### Passage to read
- - -
And once we are thinking about computer graphics to accompany a work of historical exposition, it would also make sense to have a large number of reproductions of the existing paintings, sculptures, buildings, fortifications, roads, fields, ploughs, and granaries that are still available. This is one reason I collected a number of basic maps in a recent post on new thinking about the medieval period (link). (I made a similar suggestion in my discussion of Steve Pincus’s new history of the Glorious Revolution in England in 1688: The First Modern Revolution (link).)

The late Roman Empire and what came next …

There is a great deal of drama in the fairly limited ideas we have today about the passing of the Roman Empire, the consolidation of “barbarian” kingdoms, and the rise of the Islamic presence in Europe. In particular, there is the drama of the sacking of Rome and the end of Roman civilization; an extended period of ignorance and economic collapse across the continent of Europe; and the rapid spread of an intolerant Christianity. 

Two books shake up those narratives — one fairly recent and the other almost a century old. Chris Wickham’s The Inheritance of Rome: Illuminating the Dark Ages 400-1000 appeared in 2010, while Henri Pirenne’s Mohammed and Charlemagne appeared in Belgium in 1922. But both books challenge the most basic assumptions of common narratives of the transition from Roman civilization to the Renaissance. The “dark ages” weren’t dark, and the “Middle Ages” weren’t just a thousand-year ellipsis between Roman civilization and the Renaissance. Here I’ll examine Pirenne’s arguments, and in a later post I will look at Wickham’s recent contributions.
- - -
### Given request A
Reproduce the portion of the passage on the late Roman Empire that begins with the words "There is a great" and ends with "an intolerant Christianity.".
The passage and the listing that follows it were taken from unrelated sources.

### Supplied data
- - -
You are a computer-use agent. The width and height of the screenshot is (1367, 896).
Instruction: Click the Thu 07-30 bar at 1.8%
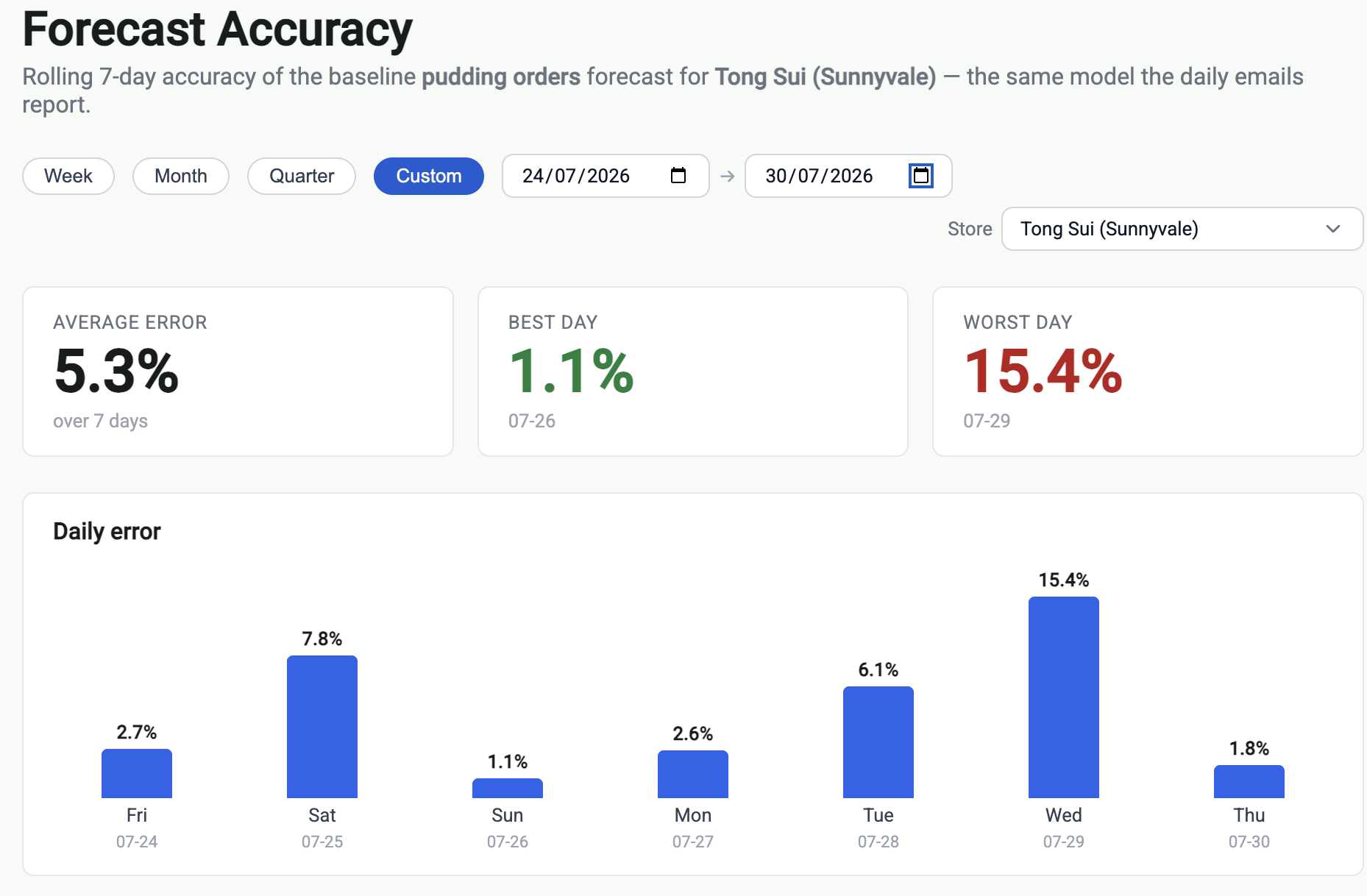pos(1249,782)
- - -
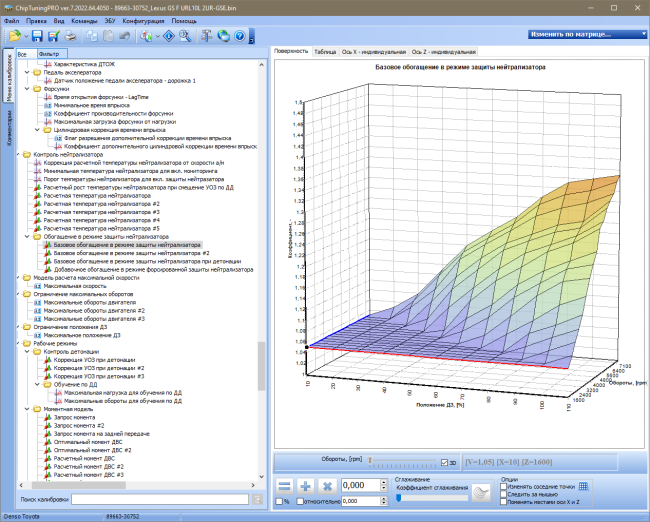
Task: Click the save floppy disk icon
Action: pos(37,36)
- - -
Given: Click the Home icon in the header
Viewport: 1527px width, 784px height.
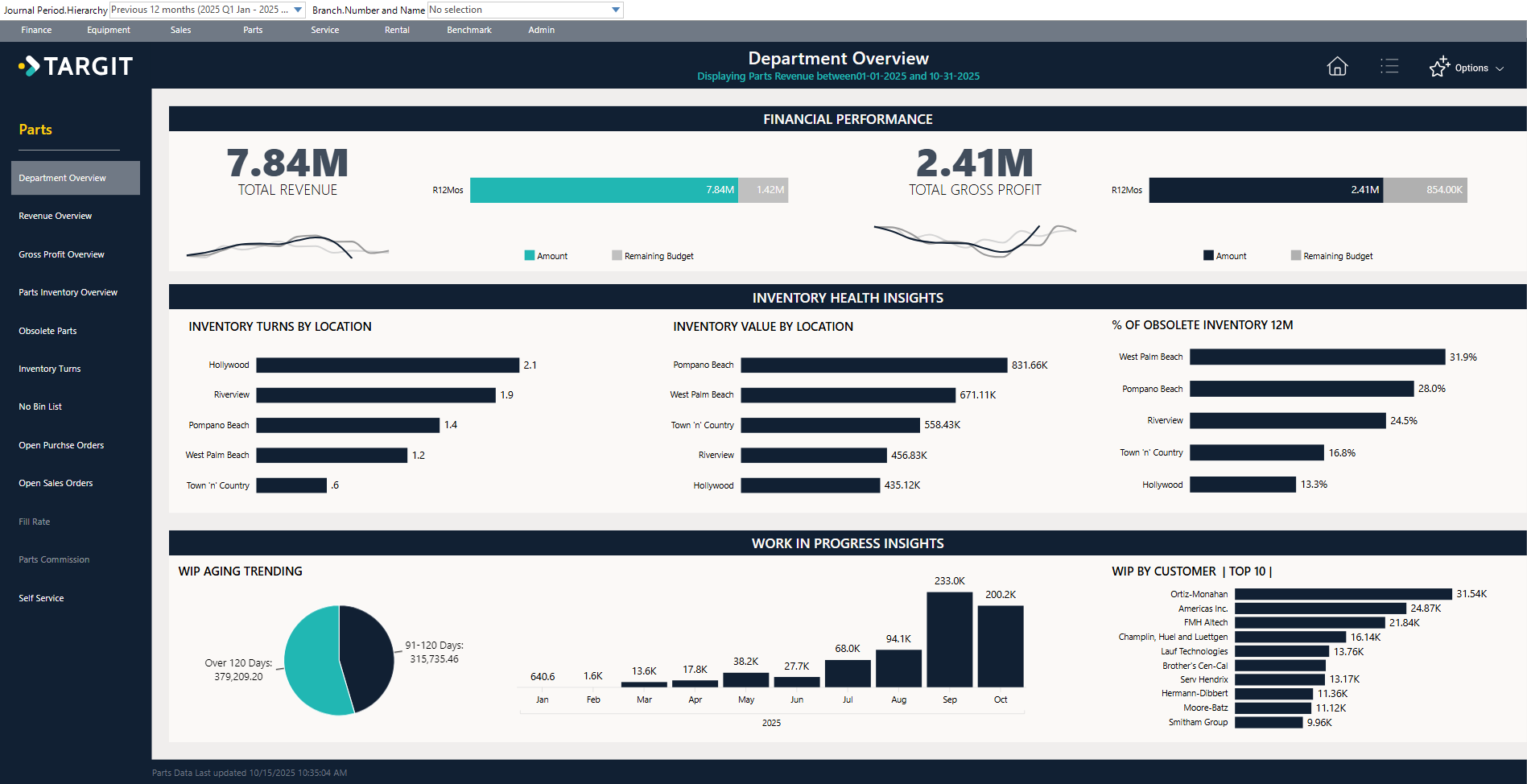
- - -
### Given request B
From the listing, write out the portion that begins with the line containing "You are a computer-use" and ends with the line containing "pos(1249,782)", including both of those lines. Omit any pictures from the answer.

### Full response A
There is a great deal of drama in the fairly limited ideas we have today about the passing of the Roman Empire, the consolidation of “barbarian” kingdoms, and the rise of the Islamic presence in Europe. In particular, there is the drama of the sacking of Rome and the end of Roman civilization; an extended period of ignorance and economic collapse across the continent of Europe; and the rapid spread of an intolerant Christianity.

### Full response B
You are a computer-use agent. The width and height of the screenshot is (1367, 896).
Instruction: Click the Thu 07-30 bar at 1.8%
pos(1249,782)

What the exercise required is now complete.